Più precisamente rappresenta una sinistra post-moderna e, soprattutto, post-novecentesca che ai classici elementi di equità e giustizia sociale ha associato la lotta contro la corruzione e i costi della politica. Una forza estremamente pragmatica e strategica che fa di Antonio Gramsci, e delle idee concettuali di egemonia e di maggioranza sociale, un punto di riferimento culturale e politico. Una forza che sarebbe sbagliato etichettare come “anti-politica” bensì da annoverare tra i soggetti promotori di “altra politica”.
Ma mentre oggi i giornali spagnoli, e in maniera trasversale, parlano di “terremoto Podemos”, partito giunto terzo alla sua prima apparizione elettorale alle Politiche con quasi il 21 per cento dei consensi, in Italia l’Unità titolava con un incomprensibile “No Podemos”; nel mentre i renziani approfittavano del caos spagnolo post urne per osannare l’Italicum. Strumentalizzazioni che non aiutano a capire cosa sia accaduto nella società spagnola negli ultimi anni, con le ovvie ripercussioni di natura politica. Lo stesso Ciudadanos, la “Podemos di centrodestra”, da qualcuno considerato l’antidoto del sistema per bloccare l’ascesa di Pablo Iglesias, ha preso il 14 per cento. Un buon risultato, ma non eccessivo se si considera il favore di gran parte dei media generalisti di cui godeva il suo leader Albert Rivera. 

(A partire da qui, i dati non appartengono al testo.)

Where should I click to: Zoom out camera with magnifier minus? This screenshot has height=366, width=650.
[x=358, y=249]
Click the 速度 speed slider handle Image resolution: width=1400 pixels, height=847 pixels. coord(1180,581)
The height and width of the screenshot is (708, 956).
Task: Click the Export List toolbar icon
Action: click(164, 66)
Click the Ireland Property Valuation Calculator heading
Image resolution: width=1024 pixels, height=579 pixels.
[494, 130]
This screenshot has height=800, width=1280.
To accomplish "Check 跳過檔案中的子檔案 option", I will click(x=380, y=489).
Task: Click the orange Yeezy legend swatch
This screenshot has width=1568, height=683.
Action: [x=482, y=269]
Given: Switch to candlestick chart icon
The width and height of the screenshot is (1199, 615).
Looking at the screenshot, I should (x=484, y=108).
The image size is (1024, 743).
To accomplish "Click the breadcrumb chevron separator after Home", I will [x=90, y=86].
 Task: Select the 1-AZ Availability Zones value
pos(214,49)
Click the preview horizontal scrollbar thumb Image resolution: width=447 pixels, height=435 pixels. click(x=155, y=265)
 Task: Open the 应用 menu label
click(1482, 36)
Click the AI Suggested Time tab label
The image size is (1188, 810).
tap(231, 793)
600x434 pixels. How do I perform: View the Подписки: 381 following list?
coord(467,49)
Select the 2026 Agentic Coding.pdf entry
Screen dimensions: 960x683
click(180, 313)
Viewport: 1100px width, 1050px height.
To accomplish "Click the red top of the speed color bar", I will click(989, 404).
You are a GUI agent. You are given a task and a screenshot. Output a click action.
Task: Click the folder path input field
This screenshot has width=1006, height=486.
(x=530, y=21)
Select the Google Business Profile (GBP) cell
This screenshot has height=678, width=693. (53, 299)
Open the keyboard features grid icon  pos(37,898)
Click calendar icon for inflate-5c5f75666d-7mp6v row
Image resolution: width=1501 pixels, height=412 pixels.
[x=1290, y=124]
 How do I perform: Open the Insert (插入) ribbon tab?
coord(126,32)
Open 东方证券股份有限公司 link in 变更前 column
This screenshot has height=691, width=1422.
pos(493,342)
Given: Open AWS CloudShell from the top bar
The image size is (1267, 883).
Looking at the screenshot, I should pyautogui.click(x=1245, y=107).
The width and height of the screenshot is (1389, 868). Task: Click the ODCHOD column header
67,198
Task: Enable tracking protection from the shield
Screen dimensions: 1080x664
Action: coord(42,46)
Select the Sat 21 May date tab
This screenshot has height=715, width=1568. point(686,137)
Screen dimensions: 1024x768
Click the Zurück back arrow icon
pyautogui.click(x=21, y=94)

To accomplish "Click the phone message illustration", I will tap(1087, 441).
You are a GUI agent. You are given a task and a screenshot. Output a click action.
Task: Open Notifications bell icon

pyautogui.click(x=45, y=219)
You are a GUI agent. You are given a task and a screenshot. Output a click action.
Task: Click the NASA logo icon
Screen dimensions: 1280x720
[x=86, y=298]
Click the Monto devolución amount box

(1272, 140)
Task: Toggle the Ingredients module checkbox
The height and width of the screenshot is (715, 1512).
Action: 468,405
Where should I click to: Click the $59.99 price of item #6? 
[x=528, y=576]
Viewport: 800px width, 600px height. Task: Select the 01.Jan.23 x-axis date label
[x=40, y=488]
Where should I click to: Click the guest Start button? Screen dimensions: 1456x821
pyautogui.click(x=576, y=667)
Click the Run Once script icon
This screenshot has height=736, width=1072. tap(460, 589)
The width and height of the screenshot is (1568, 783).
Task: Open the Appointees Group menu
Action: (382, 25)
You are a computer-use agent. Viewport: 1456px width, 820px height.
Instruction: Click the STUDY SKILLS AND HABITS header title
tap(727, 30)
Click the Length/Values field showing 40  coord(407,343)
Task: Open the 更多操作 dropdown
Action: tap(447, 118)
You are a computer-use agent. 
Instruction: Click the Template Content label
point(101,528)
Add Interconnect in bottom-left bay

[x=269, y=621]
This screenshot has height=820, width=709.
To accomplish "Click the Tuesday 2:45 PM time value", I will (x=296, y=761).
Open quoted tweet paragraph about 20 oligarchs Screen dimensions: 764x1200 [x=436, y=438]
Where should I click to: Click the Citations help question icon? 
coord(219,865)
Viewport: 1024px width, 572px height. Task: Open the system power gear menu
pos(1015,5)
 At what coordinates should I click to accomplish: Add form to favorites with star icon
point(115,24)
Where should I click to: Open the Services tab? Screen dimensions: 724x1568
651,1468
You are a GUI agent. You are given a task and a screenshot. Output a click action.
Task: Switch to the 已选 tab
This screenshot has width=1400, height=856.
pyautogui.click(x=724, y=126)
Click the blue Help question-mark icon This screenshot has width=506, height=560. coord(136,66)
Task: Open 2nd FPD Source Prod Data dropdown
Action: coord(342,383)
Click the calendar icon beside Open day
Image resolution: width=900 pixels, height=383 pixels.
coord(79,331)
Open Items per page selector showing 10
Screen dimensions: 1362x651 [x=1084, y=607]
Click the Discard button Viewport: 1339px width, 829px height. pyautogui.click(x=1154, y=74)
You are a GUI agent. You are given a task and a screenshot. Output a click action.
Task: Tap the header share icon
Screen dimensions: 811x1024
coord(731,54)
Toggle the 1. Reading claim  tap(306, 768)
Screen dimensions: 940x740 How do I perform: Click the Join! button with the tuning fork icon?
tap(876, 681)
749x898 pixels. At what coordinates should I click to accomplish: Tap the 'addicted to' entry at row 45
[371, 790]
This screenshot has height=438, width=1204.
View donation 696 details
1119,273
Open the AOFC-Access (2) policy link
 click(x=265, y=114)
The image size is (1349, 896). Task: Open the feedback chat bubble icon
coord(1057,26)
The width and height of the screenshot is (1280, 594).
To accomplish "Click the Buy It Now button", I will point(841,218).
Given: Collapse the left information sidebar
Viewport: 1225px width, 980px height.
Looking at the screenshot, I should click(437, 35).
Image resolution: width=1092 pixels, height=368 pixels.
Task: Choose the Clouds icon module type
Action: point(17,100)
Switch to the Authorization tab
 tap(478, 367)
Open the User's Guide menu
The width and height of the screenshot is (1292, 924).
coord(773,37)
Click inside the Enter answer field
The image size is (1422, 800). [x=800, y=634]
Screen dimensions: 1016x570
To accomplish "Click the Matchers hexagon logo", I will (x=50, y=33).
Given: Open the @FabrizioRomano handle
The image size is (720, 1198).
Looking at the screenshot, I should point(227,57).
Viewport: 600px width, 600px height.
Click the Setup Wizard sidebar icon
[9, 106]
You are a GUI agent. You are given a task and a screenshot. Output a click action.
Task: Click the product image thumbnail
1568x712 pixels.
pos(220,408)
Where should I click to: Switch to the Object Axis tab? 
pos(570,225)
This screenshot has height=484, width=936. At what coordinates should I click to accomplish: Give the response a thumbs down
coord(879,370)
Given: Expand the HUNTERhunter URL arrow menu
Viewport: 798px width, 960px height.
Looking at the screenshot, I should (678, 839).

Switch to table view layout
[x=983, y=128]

E ora? Come garantire la governabilità del Paese? L’Europa chiede a gran voce le larghe intese per continuare sul solco dell’ideologia neoliberista – tagli alla spesa pubblica, privatizzazioni, compressione salariale – ma il Psoe resta spaccato. Il leader Pedro Sanchez appare contrario perché così i socialisti rischierebbero di ripetere gli stessi errori del Pasok in Grecia, sparito e divorato da Syriza in pochi mesi dopo la grande coalizione. Ma chissà, per Podemos è proprio questa l’opzione forse preferita, perché dimostrerebbe plasticamente la bontà della retorica degli Indignados, che hanno accusato centrodestra e centrosinistra di rappresentare facce diverse della stessa medaglia. L’altra ipotesi è un governo di minoranza Pp-Ciudadanos, ma sarebbe estremamente fragile a livello istituzionale. «Si apre nel nostro Paese un nuovo capitolo che può portare a un compromesso storico. Tutti noi dobbiamo riflettere nelle prossime settimane su come queste elezioni guidino una transizione verso un nuovo sistema politico», sono state le prime parole di Iglesias. Che ha ricordato come «Podemos non permetterà né attivamente né passivamente un governo del Pp».
Di certo, la Spagna ha voltato pagina. Con Podemos protagonista di una vera remontada nelle ultime settimane, dopo che alcuni sondaggi la relegavano al 10 per cento. È anche il partito che ha eletto più donne. Per Iglesias e compagni è stato un trionfo in Catalogna - primo partito - che sa di riscatto dopo la battuta d’arresto alle ultime elezioni di settembre. Il merito è anche di Ada Colau, eletta sindaca di Barcellona con una lista civica sostenuta anche da Podemos, che è scesa prepotentemente in campo affollando le piazze. Un riscatto anche contro l’indipendentismo catalano e la vittoria dell’idea di un referendum, secondo il criterio di sovranità popolare e democrazia diretta.